For roentgenographic evaluation, the optimized core tablet was formulated by partly replacing the drug meloxicam with radio-opaque compound barium sulfate. The coating was carried out similarly to that of the optimized batch. The results of in vitro dissolution of the optimized CoDDS containing barium sulfate were in accordance to that of the optimized meloxicam-coated tablets. The results of the roentgenography study are shown in Figures 8i–vi, and the actual position of the tablet in the GIT of the rabbit could be ascertained by comparing it with the barium meal data (Figures 8a–c). Figures 8i–vi represents that the tablet remains intact in the stomach and small intestine, revealing that the CoDDS could be targeted specifically to the colon, without any premature drug release in the small intestine. The time required to reach the colon was ∼ 5 h. It was observed that the size of the tablets reduces after a period of 7 h, which is a good indication of drug release in the colon. After 9 h the tablet was still detected with a reduction in the size, indicating that maximum amount (concentration) of drug was released from the tablet in the colon. This shows good agreement with the pharmacokinetic data, which revealed that the time required for achieving maximum concentration (C_max) was 9.67 ± 0.57 h (t_max).
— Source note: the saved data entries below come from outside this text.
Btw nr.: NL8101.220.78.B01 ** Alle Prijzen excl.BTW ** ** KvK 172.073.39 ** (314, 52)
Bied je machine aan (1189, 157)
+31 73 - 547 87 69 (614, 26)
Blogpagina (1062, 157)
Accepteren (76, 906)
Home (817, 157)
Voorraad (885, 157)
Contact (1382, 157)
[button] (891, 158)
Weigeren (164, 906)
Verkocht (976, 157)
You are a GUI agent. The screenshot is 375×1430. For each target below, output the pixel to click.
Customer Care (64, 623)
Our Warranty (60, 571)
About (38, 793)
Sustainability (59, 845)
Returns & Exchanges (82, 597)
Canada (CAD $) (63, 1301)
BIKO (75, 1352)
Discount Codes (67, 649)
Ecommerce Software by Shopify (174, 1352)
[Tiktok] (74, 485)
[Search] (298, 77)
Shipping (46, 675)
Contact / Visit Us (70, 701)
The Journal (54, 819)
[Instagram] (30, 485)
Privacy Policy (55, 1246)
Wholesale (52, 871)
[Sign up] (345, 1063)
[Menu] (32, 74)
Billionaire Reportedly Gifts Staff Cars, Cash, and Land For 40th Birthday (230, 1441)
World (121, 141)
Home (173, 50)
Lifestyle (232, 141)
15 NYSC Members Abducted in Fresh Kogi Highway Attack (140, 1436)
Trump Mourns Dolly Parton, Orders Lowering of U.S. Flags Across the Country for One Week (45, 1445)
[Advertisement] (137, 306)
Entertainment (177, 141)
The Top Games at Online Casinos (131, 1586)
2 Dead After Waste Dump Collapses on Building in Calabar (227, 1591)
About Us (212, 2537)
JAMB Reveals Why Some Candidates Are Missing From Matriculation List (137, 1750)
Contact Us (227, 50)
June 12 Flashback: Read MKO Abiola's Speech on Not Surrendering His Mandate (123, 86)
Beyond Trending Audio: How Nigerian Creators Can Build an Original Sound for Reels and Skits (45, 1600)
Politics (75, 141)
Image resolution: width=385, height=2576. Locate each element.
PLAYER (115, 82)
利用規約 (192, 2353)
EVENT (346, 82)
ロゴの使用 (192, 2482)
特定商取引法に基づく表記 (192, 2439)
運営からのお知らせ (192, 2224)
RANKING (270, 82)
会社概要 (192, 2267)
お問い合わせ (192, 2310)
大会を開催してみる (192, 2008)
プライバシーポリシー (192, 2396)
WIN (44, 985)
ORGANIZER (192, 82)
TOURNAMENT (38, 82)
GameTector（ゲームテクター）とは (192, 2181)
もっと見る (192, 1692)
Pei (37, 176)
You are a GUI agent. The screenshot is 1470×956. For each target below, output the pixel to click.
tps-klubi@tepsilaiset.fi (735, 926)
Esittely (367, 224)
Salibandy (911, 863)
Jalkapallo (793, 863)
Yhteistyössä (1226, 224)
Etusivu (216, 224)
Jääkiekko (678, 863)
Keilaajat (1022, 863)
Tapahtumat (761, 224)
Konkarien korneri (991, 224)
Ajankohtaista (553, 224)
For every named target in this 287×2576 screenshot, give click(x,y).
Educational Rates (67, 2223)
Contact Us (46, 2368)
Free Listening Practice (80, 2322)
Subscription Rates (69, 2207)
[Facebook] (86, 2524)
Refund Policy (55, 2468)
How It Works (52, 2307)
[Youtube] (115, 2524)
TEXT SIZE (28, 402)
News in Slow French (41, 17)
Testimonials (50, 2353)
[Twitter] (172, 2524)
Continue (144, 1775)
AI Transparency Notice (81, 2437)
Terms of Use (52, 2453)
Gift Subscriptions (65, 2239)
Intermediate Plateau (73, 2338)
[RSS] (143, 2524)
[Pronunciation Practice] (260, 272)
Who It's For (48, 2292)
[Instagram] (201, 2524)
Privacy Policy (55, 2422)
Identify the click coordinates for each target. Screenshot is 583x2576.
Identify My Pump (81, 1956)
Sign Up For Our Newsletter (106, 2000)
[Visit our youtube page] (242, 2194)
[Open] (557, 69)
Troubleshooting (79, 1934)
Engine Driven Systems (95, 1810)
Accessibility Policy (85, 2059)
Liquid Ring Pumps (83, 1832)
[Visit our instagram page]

The in vivo test demonstrated that the CoDDS could deliver the drug to the colon successfully and highlighted the potential of this system for colonic drug delivery. Thus, we can conclude that the coated tablet remained intact in the upper part of the GIT, i.e. stomach and small intestine, and reaches the colon after a lag time of ∼ 5 h.

Stability studies

In view of the potential utility of optimized formulations for targeting meloxicam to the colon, stability studies were carried out at 40°C ± 2°C/75% ± 5% RH for 6 months (accelerated testing) to assess their long-term stability (ICH guideline, Mathews, 1999; Krishnaiah et al., 2002). After storage, the tablets were observed for physical and color change and were subjected to drug content and in vitro drug release studies. When the optimized formulation was stored at 40°C ± 2°C/75% ± 5% RH for 6 months there appeared no change either in physical appearance, color, or in drug content (n = 6, mean ± SD) (3 months: 99.85 ± 0.53%, 6 months: 100.25 ± 0.33%). The dissolution study (n = 12) conducted in the simulated physiological environment of stomach, small intestine, and colon demonstrated no significant difference (similarity factor f₂ was found to be 87.84 and 78.44 after storing for 3 months and 6 months, respectively, which is > 50) in the cumulative percentage of meloxicam released from stored tablets, when compared to the tablets of the same batch before storage. The insignificant change either in the physical appearance, color, drug content, or in dissolution profile of optimized formulation after storage indicated that developed formulation is stable and could provide a good shelf life.

Conclusions

Formulation of release modulated meloxicam CoDDS dually coated with EC containing PEG and Eudragit^® FS 30D, exhibited a promising colon targeting performance during in vitro and in vivo studies. The dissolution rate of a poorly soluble acidic drug meloxicam was improved by incorporation of a buffering agent into the formulation. The in vivo pharmacokinetic study in rabbits revealed that there is a significant (p < 0.01) difference between the t_max and T_{Lag time} of uncoated and coated tablets. The C_max and AUC parameters revealed no significant difference (p > 0.01), indicating that the coating applied did not have a critical influence on the relative bioavailability of meloxicam. The optimized batch showed a lag time of 5 h in vitro and 4.67 ± 0.58 h in vivo, demonstrating the colonic targeting of the novel pH and time dependent system. Thus, it can be concluded that the meloxicam-loaded CoDDS exhibited a promising colonic targeting and hence may be used for prophylaxis of colorectal cancer.

Declaration of interest

The authors report no conflicts of interest. The authors alone are responsible for the content and writing of the paper.